In The Star-Crossed Stone, Kenneth J. McNamara, an expert on fossil echinoids, takes readers on an incredible fossil hunt, with stops in history, paleontology, folklore, mythology, art, religion, and much more. Beginning with prehistoric times, when urchin fossils were used as jewelry, McNamara reveals how the fossil crept into the religious and cultural lives of societies around the world—the roots of the familiar five-pointed star, for example, can be traced to the pattern found on urchins. But McNamara’s vision is even broader than that: using our knowledge of early habits of fossil collecting, he explores the evolution of the human mind itself, drawing striking conclusions about humanity’s earliest appreciation of beauty and the first stirrings of artistic expression.
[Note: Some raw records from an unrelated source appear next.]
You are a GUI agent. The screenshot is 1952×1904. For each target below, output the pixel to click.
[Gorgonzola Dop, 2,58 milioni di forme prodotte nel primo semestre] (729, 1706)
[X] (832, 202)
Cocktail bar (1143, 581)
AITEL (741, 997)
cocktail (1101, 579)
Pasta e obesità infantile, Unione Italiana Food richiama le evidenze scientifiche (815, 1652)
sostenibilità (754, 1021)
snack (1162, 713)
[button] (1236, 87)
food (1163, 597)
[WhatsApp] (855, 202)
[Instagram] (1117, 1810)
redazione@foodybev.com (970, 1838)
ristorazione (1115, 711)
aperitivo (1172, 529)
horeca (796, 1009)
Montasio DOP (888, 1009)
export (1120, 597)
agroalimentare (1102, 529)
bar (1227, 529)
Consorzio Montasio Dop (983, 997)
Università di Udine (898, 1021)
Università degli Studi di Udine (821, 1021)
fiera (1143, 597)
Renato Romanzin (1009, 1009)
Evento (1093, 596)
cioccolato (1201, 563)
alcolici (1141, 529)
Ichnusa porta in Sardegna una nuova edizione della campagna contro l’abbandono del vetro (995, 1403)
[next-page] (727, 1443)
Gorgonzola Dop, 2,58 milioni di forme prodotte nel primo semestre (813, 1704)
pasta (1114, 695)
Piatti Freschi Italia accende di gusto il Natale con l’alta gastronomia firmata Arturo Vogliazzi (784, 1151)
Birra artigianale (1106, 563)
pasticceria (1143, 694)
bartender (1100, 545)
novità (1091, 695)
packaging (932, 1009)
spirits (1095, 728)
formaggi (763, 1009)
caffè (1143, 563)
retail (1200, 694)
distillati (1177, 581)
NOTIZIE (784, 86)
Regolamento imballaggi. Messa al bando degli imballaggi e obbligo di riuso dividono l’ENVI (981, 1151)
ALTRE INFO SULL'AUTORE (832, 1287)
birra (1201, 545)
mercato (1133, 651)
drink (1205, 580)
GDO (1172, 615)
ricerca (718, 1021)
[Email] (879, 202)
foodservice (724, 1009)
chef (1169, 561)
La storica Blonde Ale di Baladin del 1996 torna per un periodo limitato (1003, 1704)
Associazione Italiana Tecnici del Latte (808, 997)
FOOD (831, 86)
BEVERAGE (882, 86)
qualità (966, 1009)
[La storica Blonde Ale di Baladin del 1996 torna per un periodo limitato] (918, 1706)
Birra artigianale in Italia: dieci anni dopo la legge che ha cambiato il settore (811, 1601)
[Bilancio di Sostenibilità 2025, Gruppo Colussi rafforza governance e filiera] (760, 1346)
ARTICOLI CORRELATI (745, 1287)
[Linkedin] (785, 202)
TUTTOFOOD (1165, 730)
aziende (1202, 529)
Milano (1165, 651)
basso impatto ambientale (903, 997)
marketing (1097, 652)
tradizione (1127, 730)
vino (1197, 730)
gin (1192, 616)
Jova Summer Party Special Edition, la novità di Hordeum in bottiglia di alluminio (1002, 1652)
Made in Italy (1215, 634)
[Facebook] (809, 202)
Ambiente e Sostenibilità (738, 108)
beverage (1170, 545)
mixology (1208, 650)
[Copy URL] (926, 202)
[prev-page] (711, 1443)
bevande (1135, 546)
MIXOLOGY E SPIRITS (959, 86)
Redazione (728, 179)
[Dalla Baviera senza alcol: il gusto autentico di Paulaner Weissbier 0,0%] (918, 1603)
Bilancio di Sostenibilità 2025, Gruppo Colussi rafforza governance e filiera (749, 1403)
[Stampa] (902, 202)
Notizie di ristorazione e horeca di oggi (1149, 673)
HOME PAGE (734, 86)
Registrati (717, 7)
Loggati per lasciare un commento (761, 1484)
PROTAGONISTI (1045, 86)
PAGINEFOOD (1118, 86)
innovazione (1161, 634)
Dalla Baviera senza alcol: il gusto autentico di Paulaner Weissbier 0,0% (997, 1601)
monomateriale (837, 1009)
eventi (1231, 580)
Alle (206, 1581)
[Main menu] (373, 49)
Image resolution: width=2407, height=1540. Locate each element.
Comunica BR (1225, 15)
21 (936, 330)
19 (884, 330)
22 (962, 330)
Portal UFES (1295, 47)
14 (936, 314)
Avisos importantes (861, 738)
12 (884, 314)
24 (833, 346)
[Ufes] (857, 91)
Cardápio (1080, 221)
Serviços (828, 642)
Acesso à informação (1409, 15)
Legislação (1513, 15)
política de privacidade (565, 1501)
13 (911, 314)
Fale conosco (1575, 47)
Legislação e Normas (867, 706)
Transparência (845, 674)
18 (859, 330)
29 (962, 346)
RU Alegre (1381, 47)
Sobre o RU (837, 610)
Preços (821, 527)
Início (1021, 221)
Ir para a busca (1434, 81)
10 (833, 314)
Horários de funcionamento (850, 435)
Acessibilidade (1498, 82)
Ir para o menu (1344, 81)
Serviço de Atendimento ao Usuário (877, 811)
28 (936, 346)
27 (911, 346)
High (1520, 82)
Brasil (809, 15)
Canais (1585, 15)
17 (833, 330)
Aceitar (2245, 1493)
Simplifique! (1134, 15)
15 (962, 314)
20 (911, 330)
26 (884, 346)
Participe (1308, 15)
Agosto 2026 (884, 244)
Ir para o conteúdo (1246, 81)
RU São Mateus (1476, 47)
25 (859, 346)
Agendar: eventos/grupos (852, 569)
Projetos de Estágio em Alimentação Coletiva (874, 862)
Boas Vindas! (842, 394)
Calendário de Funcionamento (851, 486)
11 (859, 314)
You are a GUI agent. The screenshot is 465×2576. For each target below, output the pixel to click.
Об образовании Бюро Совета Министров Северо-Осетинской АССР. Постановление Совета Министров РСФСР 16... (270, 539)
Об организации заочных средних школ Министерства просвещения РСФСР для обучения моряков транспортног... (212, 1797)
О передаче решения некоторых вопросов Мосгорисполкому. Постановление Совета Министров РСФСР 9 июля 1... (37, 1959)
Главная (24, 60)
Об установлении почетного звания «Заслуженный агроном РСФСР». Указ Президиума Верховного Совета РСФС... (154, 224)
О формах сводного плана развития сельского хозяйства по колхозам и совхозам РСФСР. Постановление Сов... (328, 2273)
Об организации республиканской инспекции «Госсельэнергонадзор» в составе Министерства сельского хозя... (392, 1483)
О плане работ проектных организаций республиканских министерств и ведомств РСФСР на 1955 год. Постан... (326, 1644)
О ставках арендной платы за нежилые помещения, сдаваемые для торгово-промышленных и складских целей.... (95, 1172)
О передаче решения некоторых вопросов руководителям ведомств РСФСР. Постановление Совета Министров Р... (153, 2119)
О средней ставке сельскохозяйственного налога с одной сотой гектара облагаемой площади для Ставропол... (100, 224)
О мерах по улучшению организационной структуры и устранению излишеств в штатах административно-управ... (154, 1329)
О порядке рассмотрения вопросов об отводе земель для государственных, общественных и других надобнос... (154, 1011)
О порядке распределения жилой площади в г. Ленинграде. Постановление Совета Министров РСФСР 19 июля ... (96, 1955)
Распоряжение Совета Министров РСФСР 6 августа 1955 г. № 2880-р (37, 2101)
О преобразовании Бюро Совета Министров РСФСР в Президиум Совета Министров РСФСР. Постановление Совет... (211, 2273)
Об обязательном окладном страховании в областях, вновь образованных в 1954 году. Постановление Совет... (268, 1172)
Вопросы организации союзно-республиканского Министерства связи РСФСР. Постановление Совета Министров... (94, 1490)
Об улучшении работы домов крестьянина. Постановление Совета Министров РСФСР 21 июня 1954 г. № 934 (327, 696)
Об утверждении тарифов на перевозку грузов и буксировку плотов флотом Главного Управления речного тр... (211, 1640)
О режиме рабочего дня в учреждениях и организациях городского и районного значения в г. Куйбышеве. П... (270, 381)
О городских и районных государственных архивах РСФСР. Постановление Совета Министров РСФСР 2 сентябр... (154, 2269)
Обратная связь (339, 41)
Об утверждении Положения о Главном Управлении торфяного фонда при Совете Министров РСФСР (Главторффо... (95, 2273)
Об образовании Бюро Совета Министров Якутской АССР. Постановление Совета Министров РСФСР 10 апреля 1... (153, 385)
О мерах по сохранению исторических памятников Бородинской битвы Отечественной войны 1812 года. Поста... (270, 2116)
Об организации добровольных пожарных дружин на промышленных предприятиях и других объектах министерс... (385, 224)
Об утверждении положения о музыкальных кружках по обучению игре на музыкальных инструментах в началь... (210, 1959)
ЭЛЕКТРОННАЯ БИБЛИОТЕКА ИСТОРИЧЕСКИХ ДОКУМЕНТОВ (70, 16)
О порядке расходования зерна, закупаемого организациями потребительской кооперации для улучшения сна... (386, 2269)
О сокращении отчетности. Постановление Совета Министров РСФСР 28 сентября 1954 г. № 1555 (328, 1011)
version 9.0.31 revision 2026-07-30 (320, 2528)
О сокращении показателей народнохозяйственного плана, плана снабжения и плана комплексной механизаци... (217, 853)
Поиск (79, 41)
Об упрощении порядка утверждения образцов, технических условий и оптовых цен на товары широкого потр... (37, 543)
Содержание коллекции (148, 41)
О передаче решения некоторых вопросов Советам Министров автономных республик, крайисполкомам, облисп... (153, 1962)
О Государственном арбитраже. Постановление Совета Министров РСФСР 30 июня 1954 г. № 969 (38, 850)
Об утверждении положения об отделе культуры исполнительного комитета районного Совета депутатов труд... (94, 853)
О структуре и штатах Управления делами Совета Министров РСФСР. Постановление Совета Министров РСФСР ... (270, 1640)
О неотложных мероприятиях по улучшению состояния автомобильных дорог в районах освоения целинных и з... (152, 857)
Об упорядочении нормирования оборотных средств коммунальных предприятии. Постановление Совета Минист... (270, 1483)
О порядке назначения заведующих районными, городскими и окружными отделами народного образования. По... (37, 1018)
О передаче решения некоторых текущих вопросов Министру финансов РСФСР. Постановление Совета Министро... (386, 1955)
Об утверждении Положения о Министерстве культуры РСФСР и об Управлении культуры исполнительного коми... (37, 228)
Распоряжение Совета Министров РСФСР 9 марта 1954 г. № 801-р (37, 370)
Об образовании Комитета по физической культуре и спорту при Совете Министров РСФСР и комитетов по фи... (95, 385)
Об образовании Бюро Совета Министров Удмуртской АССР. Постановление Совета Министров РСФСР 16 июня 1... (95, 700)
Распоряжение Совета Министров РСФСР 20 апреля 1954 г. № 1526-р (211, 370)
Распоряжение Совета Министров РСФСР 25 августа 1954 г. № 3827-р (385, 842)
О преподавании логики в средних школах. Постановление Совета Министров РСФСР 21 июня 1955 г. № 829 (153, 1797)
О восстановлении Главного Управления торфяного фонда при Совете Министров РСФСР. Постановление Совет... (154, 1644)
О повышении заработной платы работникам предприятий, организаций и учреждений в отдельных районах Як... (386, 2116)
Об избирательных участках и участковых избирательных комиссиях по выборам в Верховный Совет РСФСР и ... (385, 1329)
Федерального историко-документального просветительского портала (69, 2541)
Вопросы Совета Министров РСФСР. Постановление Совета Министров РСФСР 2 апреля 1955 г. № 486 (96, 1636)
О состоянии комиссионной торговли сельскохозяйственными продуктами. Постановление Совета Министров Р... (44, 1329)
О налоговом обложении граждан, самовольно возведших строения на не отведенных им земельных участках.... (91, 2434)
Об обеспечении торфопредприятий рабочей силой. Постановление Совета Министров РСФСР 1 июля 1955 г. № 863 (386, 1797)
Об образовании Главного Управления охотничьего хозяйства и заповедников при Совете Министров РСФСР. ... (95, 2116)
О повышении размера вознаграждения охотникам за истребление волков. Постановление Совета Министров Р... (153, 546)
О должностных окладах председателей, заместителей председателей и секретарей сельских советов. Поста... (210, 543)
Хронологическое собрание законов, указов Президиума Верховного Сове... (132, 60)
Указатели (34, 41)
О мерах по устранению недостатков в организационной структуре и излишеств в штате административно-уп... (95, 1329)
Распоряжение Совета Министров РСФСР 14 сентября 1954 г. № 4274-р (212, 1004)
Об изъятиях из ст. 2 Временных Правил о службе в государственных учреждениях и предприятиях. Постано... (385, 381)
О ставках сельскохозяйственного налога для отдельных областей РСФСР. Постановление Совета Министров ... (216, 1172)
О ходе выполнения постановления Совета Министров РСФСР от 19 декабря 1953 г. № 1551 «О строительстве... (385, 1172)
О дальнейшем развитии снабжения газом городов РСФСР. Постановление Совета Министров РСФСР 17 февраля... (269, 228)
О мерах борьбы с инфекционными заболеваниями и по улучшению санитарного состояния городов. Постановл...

Along the way, the fossil becomes a nexus through which we meet brilliant eccentrics and visionary archaeologists and develop new insights into topics as seemingly disparate as hieroglyphics, Beowulf, and even church organs.

An idiosyncratic celebration of science, nature, and human ingenuity, The Star-Crossed Stone is as charming and unforgettable as the fossil at its heart.


Product Details

ISBN-13: 9780226514710
Publisher: University of Chicago Press
Publication date: 11/15/2010
Sold by: Barnes & Noble
Format: eBook
Pages: 280
File size: 2 MB

About the Author

Kenneth J. McNamara is a lecturer in the Department of Earth Sciences at the University of Cambridge and a Fellow of Downing College, Cambridge.

Read an Excerpt

The Star-Crossed stone

The Secret Life, Myths, and History of a Fascinating Fossil
By Kenneth J. McNamara

The University of Chicago Press

Copyright © 2011 The University of Chicago
All right reserved.

ISBN: 978-0-226-51469-7


Chapter One

Awakenings

High on the northern part of Salisbury Plain sits the tiny village of Linkenholt—a few houses, a dairy, the old manor house, and a church. It is early October, 2003. The Sun shines on the churchyard, but meekly, its strength whipped away by the icy northerly wind that sweeps across stubbled fields. It's a pretty church. The walls are made from dark gray and white knuckles of flint, sweated from the Earth, and then collected from the nearby fields. The colors of the flint are mirrored by the black and white wood of the tower, above which rises a conical, shingled spire. St. Peter's of Linkenholt is like many of the flint churches in the remote villages that nestle in the dry valleys of this chalk downland. But this one sits proudly, high on a ridge, the flinty fields fading away in all directions. The flint has fed the people of Linkenholt for thousands of years: they have grown their crops in its biting shards, while their sheep have fed on the springy grass that managed, somehow, to grow in it. And it has fed the walls of their houses, their church, and their dairy.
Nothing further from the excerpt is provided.